Goryachev: I wasn’t initially for it, because I really never believed that our executives would have a candid conversation with third parties in front of a live audience, and broadcast it on Cisco TV. I was certainly wrong.

What helped me see the light is, much like with customers, we really don’t know everything [at] Cisco. It’s the outside world that knows things, together with us, as part of the ecosystem. The opportunity ahead of us is just so tremendous.

No single company can do this alone. In order for us to move forward, and build value, we have to get perspective from the outside world. Perhaps we can get an early start on the partnerships. What we did is baby steps.

…We brought in two external judges, and they were friendly to Cisco. One was an accelerator, and we’ve invested in them. We are an equity partner there. The second one was a venture fund that we do a lot of business with.

Both were very prominent. I must tell you, they really changed some of our voting as well, and they really helped us see the outside perspective.

Leveraging Partners to Design the Challenge

InnoLead: We have another listener question. You mentioned Adobe. To what extent did you rely on partners to design your innovation challenge?

Goryachev: We worked with Adobe, and we’ve leveraged Adobe Kickbox. We talked to a number of companies. We worked with a company called Liguori Innovation that helped us design parts of this. We worked with a company called Moves The Needle, that helped us build our training programs.

Most importantly, we’ve listened to a lot of companies, big and small, and how they’re doing their innovation programs, and the things that they learned, or learning. That really helped us a lot. I was actually amazed at how many people are willing to talk to their peers in other companies, and help shape the program.

InnoLead: That’s certainly a lot of what we do at InnoLead. It does surprise us when people are very generous, and it also doesn’t surprise us sometimes when people feel really sensitive about, “We think we’ve developed the unified field theory of innovation in our company,” and maybe they don’t want to let it out of the bottle.

Why Not Let Employees Crowdfund the Best Ideas?

InnoLead: I want to ask just one last question, which is what’s on your agenda next? What are you focused on in mid-2016?

Goryachev: …If you think about all the people that participated, the mentors, the coaches, we really have a community of people that want to invest their time in innovation.
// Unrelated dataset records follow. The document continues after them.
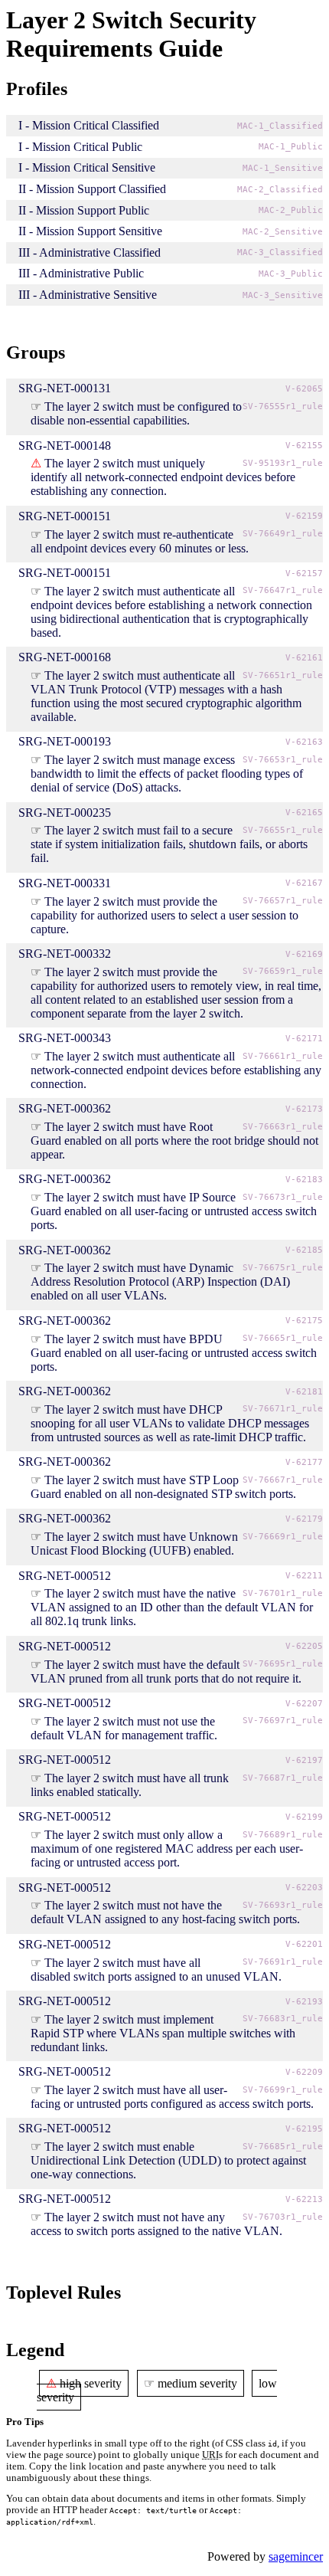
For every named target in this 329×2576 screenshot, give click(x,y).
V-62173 (304, 1109)
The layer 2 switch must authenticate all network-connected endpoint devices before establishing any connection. (176, 1070)
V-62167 (304, 883)
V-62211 (304, 1576)
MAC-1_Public (291, 147)
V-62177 (304, 1462)
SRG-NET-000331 (64, 883)
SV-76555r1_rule (283, 406)
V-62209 (304, 2072)
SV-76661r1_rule (283, 1056)
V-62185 (304, 1250)
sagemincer (296, 2556)
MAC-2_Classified (280, 190)
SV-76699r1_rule (283, 2090)
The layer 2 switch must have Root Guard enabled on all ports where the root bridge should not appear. (174, 1140)
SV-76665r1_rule (283, 1338)
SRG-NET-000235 (64, 812)
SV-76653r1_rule (283, 760)
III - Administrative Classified (89, 252)
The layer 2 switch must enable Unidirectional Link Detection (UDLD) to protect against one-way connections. (168, 2160)
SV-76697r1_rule (283, 1721)
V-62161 (304, 658)
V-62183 (304, 1180)
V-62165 (304, 813)
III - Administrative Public (81, 273)
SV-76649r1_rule (283, 534)
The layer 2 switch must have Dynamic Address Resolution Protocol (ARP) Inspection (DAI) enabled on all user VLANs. (160, 1281)
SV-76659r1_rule (283, 971)
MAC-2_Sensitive (283, 232)
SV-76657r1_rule (283, 901)
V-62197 (304, 1760)
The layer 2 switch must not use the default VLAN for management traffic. (124, 1728)
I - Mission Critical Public (80, 146)
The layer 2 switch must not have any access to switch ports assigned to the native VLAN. (156, 2224)
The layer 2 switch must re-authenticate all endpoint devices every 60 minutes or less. (140, 541)
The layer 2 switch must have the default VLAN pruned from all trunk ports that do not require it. (166, 1671)
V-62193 (304, 2002)
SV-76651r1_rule (283, 675)
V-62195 (304, 2129)
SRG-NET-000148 (64, 445)
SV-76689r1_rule (283, 1835)
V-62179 (304, 1519)
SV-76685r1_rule (283, 2147)
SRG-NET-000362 (64, 1108)
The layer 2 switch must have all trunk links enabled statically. (130, 1784)
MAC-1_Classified (280, 126)
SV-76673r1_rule (283, 1197)
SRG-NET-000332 (64, 953)
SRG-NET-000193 (64, 741)
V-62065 (304, 389)
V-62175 (304, 1321)
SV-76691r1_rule (283, 1962)
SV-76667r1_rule (283, 1480)
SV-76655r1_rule (283, 830)
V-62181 (304, 1392)
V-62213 (304, 2199)
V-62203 (304, 1888)
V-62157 (304, 573)
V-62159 (304, 516)
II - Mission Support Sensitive (90, 231)
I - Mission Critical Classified (88, 125)
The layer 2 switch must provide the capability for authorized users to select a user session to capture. (164, 915)
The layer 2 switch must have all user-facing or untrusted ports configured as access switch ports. (172, 2096)
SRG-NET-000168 (64, 657)
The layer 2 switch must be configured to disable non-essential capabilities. (136, 413)
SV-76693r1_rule (283, 1905)
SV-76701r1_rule (283, 1593)
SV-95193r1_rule (283, 463)
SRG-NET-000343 (64, 1037)
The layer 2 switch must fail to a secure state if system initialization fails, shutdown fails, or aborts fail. (169, 844)
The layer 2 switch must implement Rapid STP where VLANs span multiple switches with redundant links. (163, 2033)
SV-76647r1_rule (283, 590)
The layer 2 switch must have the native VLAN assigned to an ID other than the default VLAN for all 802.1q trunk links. (172, 1607)
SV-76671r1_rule (283, 1409)
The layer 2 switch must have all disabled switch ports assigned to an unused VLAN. (156, 1969)
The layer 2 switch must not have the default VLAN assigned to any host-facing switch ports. (165, 1912)
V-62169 (304, 954)
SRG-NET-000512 (64, 1575)
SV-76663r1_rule (283, 1127)
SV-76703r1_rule (283, 2217)
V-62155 (304, 446)
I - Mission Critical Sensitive (86, 167)
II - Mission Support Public (83, 210)
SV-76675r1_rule (283, 1268)
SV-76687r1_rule (283, 1778)
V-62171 (304, 1039)
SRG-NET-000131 (64, 388)
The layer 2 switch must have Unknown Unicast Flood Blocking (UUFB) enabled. (134, 1543)
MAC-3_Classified (280, 252)
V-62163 (304, 742)
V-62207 (304, 1704)
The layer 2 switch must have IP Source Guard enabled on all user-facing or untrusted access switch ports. (174, 1211)
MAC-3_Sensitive (283, 295)
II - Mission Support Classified (92, 188)
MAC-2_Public (291, 210)
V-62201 (304, 1944)
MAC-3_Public (291, 274)
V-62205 (304, 1646)
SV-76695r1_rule (283, 1664)
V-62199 (304, 1817)
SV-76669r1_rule (283, 1537)
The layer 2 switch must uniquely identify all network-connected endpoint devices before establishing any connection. (163, 477)
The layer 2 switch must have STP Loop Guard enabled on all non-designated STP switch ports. (163, 1486)
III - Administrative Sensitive (87, 294)
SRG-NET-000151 (64, 516)
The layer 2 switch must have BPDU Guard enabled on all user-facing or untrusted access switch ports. (174, 1352)
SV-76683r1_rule (283, 2019)
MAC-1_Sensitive (283, 168)
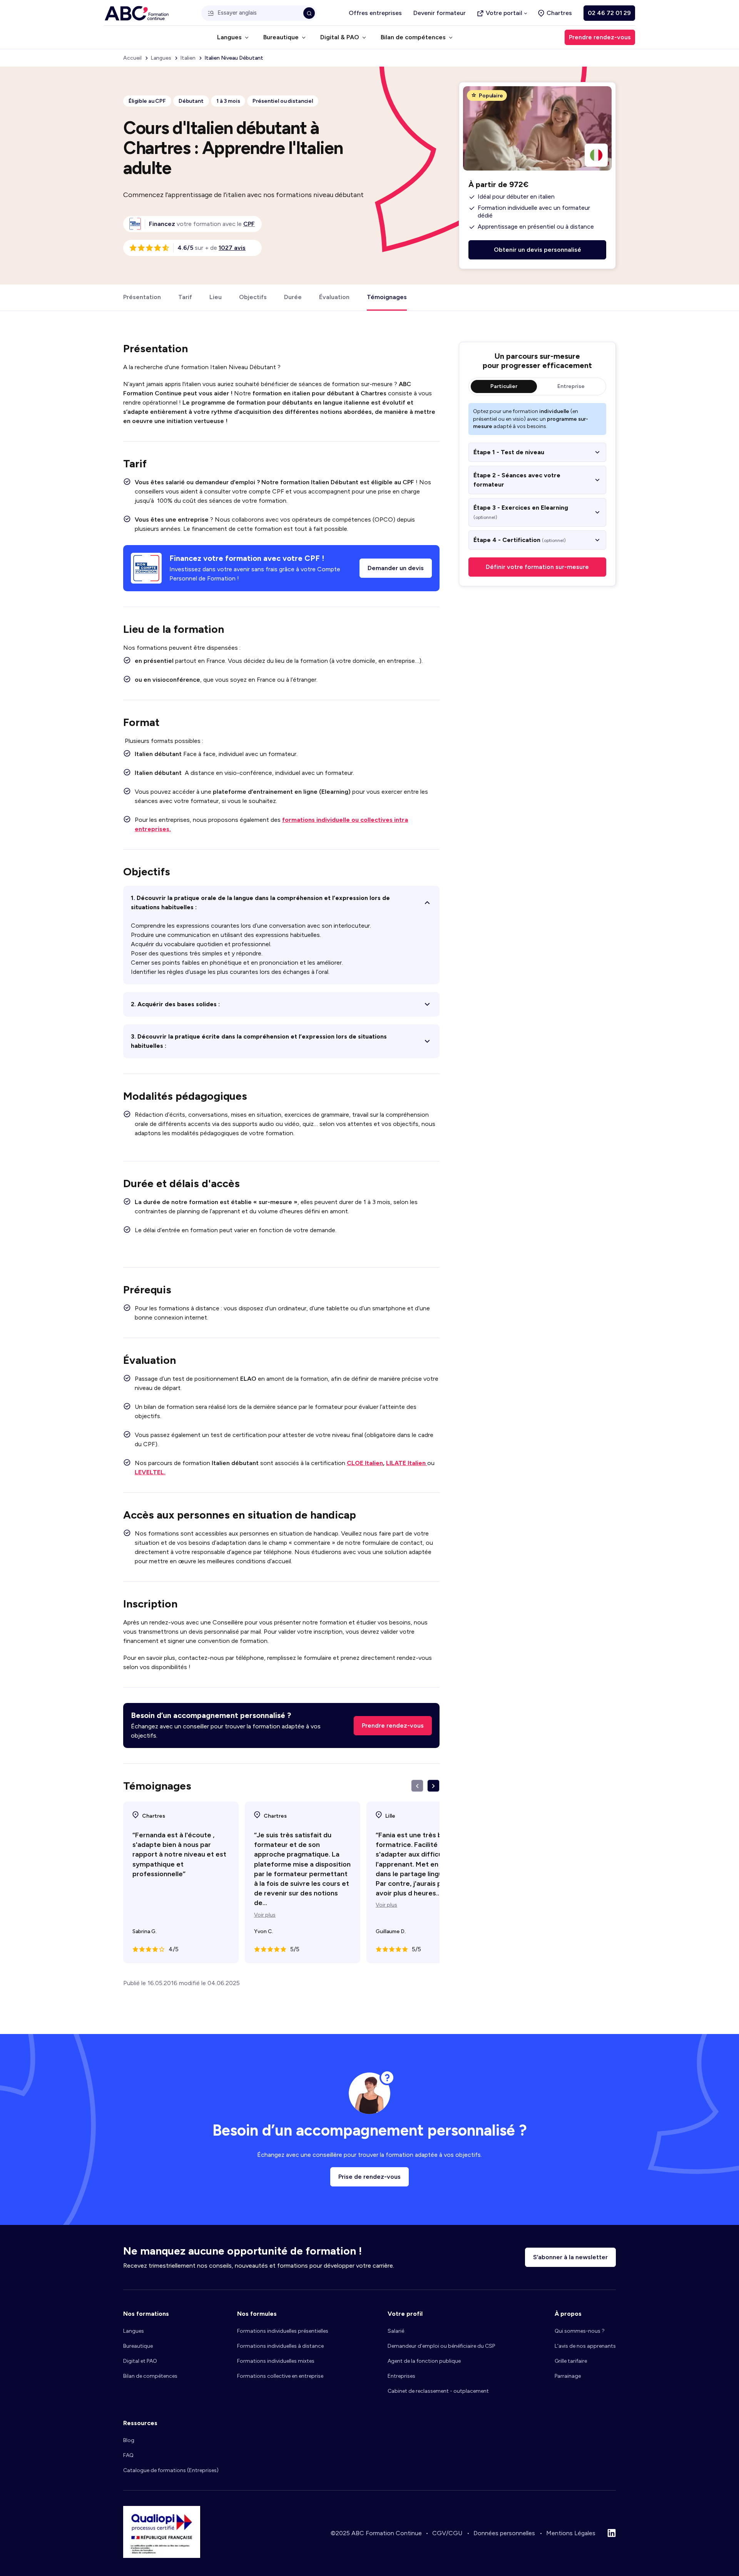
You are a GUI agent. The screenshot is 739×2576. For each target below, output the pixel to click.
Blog (128, 2440)
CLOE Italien (365, 1463)
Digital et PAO (140, 2361)
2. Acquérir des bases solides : (175, 1004)
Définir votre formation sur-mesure (537, 566)
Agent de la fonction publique (424, 2361)
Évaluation (334, 297)
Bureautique (138, 2346)
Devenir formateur (439, 13)
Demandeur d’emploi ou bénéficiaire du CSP (441, 2346)
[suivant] (433, 1786)
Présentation (142, 297)
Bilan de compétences (150, 2376)
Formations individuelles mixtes (275, 2361)
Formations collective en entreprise (280, 2376)
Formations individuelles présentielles (282, 2331)
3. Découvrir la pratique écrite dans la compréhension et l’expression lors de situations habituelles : (259, 1041)
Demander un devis (396, 568)
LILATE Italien (406, 1463)
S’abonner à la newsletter (570, 2257)
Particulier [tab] (503, 386)
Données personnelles (504, 2533)
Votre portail (504, 13)
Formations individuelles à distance (280, 2346)
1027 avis (232, 247)
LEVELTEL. (150, 1472)
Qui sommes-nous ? (580, 2331)
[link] (249, 223)
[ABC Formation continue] (136, 13)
Having our Chief People Officer, Fran Katsoudas, and our CEO, Chuck Robbins, as our passionate supporters, we will run probably a couple of these challenges every year. We’ll focus on big problems to solve, but we’re not going to stop at that.

We’re looking at how do we bring innovation spaces [into] our buildings — a place for people to play with not only 3D printers and technology, but to collaborate on new business models. How do we extend the [employees’] time off, and how we do figure out a crowdsourcing platform for people at Cisco to chip in their dollars, and crowdfund some of these ideas?

InnoLead: That’s an interesting idea. A business unit leader might be able to say, “Hey, that’s a potentially interesting idea to me. I want to put some money toward that”?

Goryachev: I’d love to find a way to give money to all of our 70,000 employees, and figure out a way that they could go and crowdfund the idea.

InnoLead: It wouldn’t just be the senior folks at a business unit, it could be anybody?

Goryachev: Right. What we’ve discovered is, again, senior folks know a lot, but they don’t know everything. It’s when you mix people up across grade levels and geographies, great ideas come up. That’s when they challenge each other.

InnoLead: That’s a great note to end on. We’ll look forward to hearing more about what you guys are up to at Cisco. I want to thank you, Alex, for joining us. You really covered a lot of material here. We really appreciate it.

Goryachev: Thanks for having me. It’s a pleasure.